Our science is based on breakthrough research conducted at the Shiley Eye Institute at the University of California San Diego (UCSD). The research identified how the age-related dysfunction of a gene regulating fatty acid synthesis plays a key role in retinal diseases. The gene of interest plays a critical role in the intracellular synthesis of long chain polyunsaturated fatty acids without which retinal cells cannot survive and function
DNA methylation is a well known process for regulating gene expression. Methylation inhibits expression and gene reactivation can be induced by de-methylation. Gene methylation primarily occurs at DNA segments rich in CpG nucleotides. Thus, genes rich in CpG "islands" are susceptible to silencing by methylation. The target gene is rich in CpG islands which become methylated with aging. Thus, there is an age related dysfunction in the target gene.
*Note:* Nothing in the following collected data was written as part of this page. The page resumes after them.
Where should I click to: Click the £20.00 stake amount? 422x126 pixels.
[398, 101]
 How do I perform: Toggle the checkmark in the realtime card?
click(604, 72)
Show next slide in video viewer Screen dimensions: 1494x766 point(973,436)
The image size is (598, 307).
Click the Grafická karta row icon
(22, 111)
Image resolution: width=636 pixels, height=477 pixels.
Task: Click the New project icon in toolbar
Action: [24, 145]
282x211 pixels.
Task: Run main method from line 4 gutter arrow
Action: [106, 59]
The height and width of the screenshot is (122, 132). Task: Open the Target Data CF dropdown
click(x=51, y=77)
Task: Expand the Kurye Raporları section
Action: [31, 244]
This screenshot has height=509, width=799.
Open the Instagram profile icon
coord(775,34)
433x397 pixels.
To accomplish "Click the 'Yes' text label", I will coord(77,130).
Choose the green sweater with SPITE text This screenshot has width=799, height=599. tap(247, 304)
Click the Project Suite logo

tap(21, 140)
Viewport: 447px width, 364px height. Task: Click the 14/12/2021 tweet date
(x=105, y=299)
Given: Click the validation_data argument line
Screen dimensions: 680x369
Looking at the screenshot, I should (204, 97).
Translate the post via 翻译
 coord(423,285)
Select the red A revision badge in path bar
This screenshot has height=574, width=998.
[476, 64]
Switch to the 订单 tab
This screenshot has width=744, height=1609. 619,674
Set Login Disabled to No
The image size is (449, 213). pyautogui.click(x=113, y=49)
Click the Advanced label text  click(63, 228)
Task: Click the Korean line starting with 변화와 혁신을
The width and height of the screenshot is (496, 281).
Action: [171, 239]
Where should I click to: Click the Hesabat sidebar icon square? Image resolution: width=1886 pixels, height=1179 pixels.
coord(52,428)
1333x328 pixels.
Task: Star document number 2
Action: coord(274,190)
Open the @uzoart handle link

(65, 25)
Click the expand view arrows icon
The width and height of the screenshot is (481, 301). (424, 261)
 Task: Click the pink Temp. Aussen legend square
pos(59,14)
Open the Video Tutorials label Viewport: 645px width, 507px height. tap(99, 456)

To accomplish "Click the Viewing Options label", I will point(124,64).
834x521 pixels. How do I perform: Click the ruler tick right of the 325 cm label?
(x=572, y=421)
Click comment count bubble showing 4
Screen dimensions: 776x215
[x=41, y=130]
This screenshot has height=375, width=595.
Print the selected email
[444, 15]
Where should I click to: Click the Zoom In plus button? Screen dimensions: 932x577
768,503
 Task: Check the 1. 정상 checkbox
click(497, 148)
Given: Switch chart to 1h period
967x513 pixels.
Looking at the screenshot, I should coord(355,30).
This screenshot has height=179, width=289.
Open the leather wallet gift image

To demonstrate the role of the target gene in AMD pathology, an experimental model "knocking-down" the gene was developed in mice. Mice with the 'knocked-down" gene showed marked acceleration of drusen formation, reduced scotopic response and other pathological characteristics typical of AMD.
To demonstrate the therapeutic potential of target gene demethylation therapy, aged mice were treated with intravitreal decitabine (5-Aza) a currently approved de-methylating agent. Treatment improved expression of the target gene and improved scotopic response.